Lausbuben

Migranten sind, da mögen Gutmenschen noch so gut Statistiken zu Gunsten ihrer Lieblinge auslegen, in der Gesamtheit krimineller als die deutsche Bevölkerung. Der Anteil deutscher Straftäter erhöht sich durch Doppelpassbesitzer und »Deutsche mit Migrationshintergrund«. Ein Blick in die Gefängnisse reicht aus.

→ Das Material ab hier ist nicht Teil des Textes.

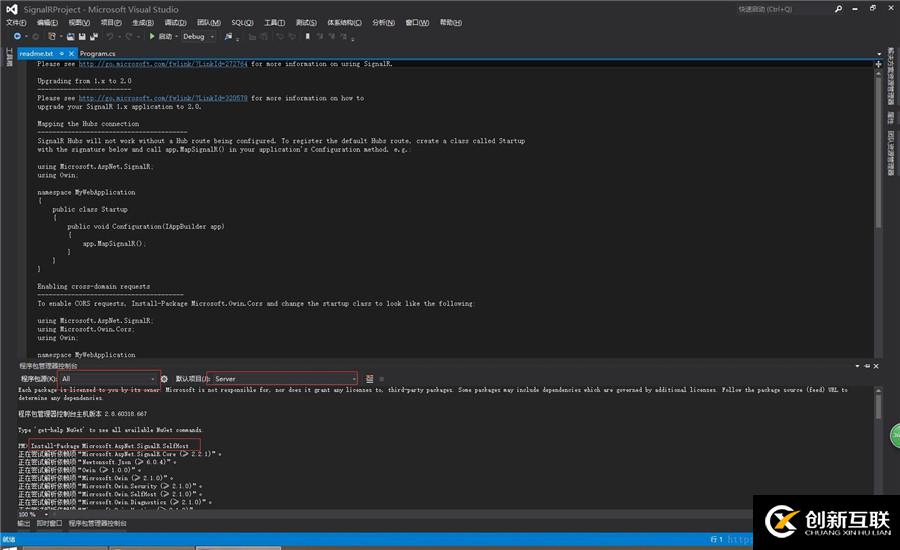Click the Navigate Backward arrow icon
Viewport: 900px width, 550px height.
[x=17, y=36]
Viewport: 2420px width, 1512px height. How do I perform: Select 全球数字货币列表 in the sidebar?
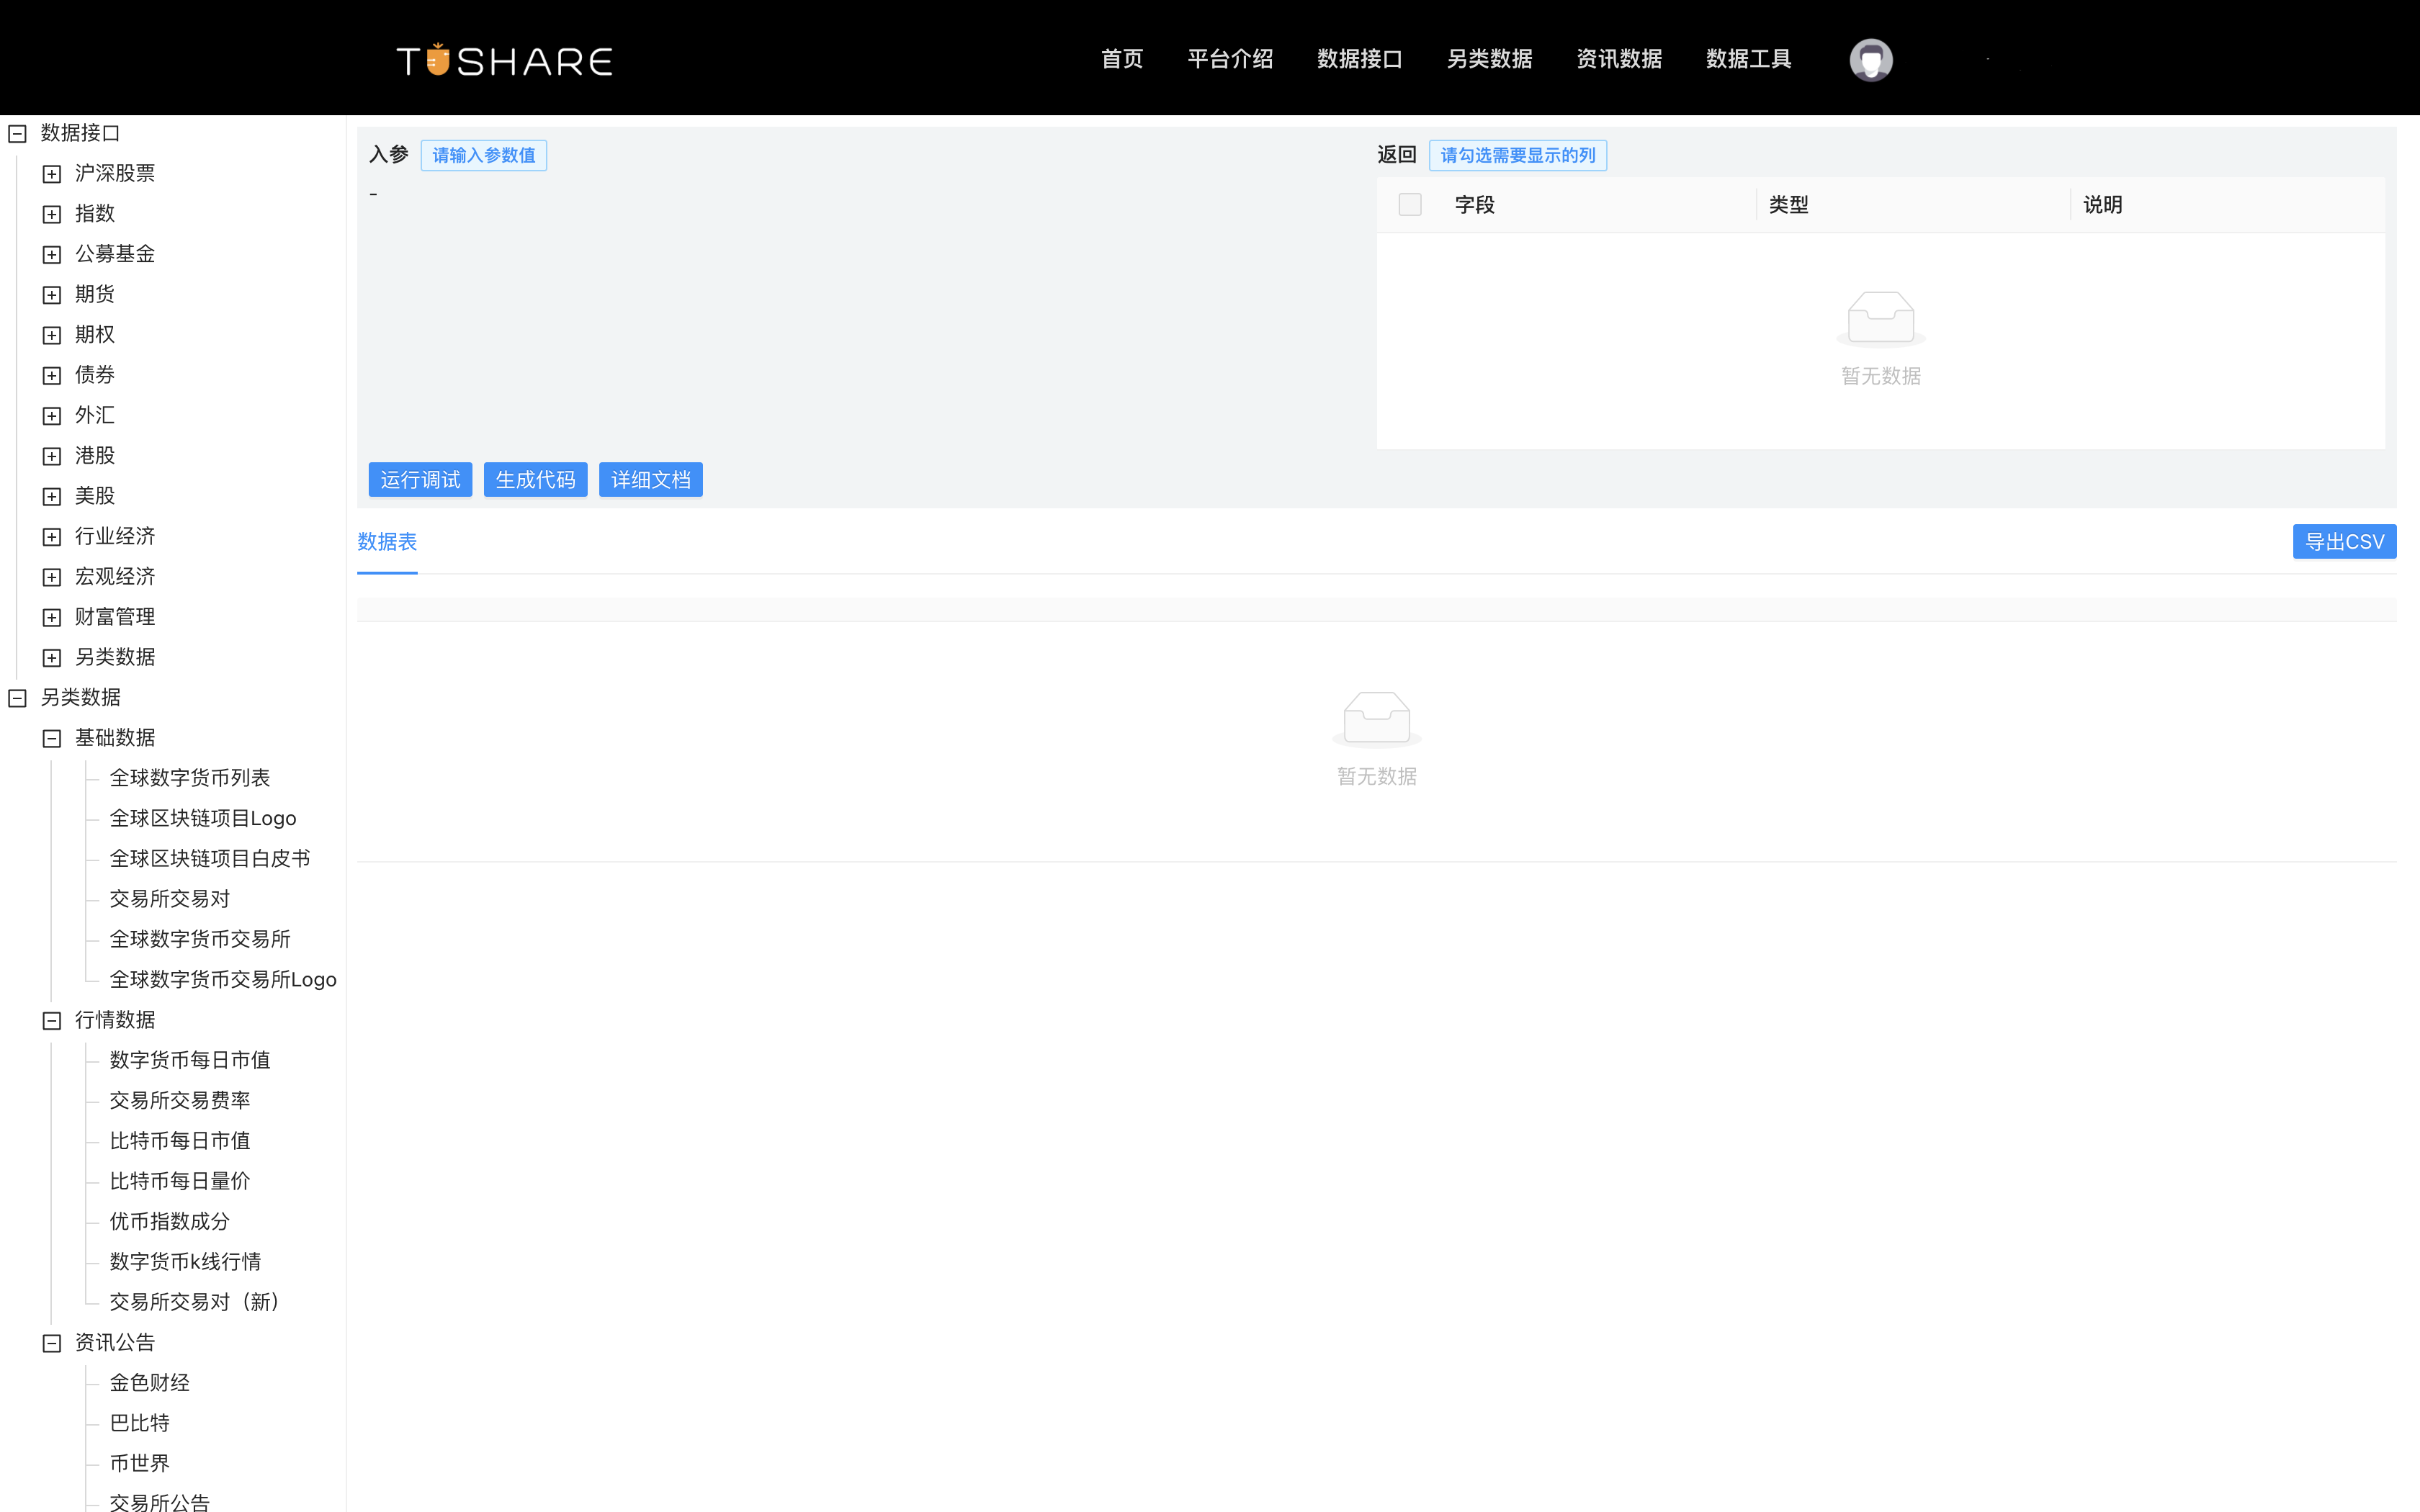point(190,777)
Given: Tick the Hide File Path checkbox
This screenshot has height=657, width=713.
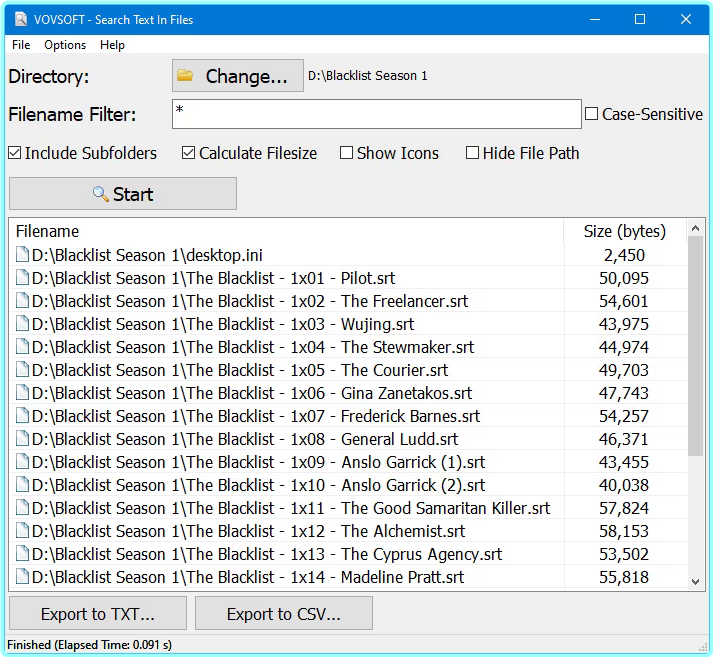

Mit der Umvolkung von Menschen aus aller Welt, wird die Kriminalität mit hoher Wahrscheinlichkeit nicht sinken. Im UN-Migrationspakt ist festgehalten, dass Gefängnisstrafen nur als allerletztes Mittel ausgesprochen werden sollen. Vermutlich werden in Zukunft mehr Straftaten benötigt, um als Intensivstraftäter geführt zu werden. So können dann die Lügenmedien behaupten, dass die Anzahl der Intensivstraftäter gesunken sei. Dennoch werden die staatlichen Mehrbettzimmer weiterhin mehrheitlich mit Migranten belegt sein.

In der Heimat sind sehr viele Migranten bereits mit 21 Familienväter, Familienoberhäupter und gestandener Männer. Vor deutschen Gerichten werden sie aber wie geistig Minderbemittelte behandelt oder für „geistig verwirrt“ erklärt. Diesen Rassismus nehmen sämtliche Gutmenschen hin, weil so mildere Strafen erzielt werden können.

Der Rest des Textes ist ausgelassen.